Baylor Provost Donald Schmeltekopf defends the university's actions by pointing out that there are more and more people in academia interested in questioning the naturalistic assumptions of the scientific establishment and that Dembski is one of the most visible among them. "We thought it would be an interesting thing for Baylor to get into the conversation and to be a participant," he says.
But Weaver says Baylor faculty members have been asking these questions about the relationship between science and religion for years in the school's interdisciplinary Institute for Faith and Learning. "The inference that some of us have drawn is that...we must have come up with answers that aren't those we were expected to come up with," says Weaver, who is a Presbyterian elder. "My faith background is one of asking lots of questions and living with a lot of doubts, and those may not be qualities that are valued at Baylor anymore. It may be that those of us with certainties are better adapted for the environment."
In any case, Schmeltekopf's conversation was about to turn into an argument, and a nasty one at that. In April, Dembski's Polanyi Center hosted a conference on naturalism sponsored by the Discovery Institute, a conservative think tank where Dembski is a fellow, and the Templeton Foundation, whose moneys have gone a long way to bankroll the intelligent-design movement. The conference sought to answer a very unusual question: Is there anything beyond nature? An impressive collection of scientists from all over the world attended the conference, among them Nobel Prize-winning physicist Steven Weinberg. Of course, Weinberg titled his presentation "No," a straightforward answer to the conference's central question. And other speakers announced that they were going to give their honoraria to organizations that promote the study of evolution in schools.
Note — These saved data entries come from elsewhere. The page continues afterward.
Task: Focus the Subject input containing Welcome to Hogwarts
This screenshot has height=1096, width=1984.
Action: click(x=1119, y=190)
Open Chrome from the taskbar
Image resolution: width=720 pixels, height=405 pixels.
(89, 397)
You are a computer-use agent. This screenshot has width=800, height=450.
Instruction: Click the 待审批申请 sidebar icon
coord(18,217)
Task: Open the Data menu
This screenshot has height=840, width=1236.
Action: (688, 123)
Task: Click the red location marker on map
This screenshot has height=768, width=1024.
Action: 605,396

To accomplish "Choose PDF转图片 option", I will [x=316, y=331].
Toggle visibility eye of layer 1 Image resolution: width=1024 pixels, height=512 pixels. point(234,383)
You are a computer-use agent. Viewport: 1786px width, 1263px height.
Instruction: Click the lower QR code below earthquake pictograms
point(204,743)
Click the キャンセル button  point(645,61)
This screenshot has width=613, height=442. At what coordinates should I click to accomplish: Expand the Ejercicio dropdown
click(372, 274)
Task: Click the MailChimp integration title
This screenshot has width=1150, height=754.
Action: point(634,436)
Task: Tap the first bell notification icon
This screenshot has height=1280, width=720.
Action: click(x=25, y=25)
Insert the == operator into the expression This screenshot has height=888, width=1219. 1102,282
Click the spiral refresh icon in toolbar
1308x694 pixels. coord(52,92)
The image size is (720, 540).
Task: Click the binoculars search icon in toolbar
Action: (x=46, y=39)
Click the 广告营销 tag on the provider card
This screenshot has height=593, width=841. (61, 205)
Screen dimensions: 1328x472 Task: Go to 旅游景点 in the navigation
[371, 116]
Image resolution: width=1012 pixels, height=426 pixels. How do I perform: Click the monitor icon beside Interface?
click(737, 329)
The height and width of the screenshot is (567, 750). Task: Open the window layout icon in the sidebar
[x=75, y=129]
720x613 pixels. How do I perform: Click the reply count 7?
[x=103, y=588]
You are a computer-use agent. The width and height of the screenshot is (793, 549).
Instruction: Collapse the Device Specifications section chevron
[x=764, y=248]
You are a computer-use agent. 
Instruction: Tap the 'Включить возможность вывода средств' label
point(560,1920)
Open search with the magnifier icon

Baylor faculty, by and large, boycotted the conference altogether. But that wasn't all. Just days after the naturalism conference, the faculty senate voted 27-2 to dismantle Dembski's center. If there was to be a center studying the intersection of science and religion at Baylor, they held, it should be rebuilt from the ground up--with faculty input. In an editorial published in the Houston Chronicle, President Sloan charged that this uproar over faculty input was a cover for the real issue: the substance of the work being done by the center. "In my experience," he wrote, "people often object to 'the way things were done' as a rhetorical substitute for what was done." Sloan refused to dissolve the Polanyi Center, citing issues of censorship and academic integrity.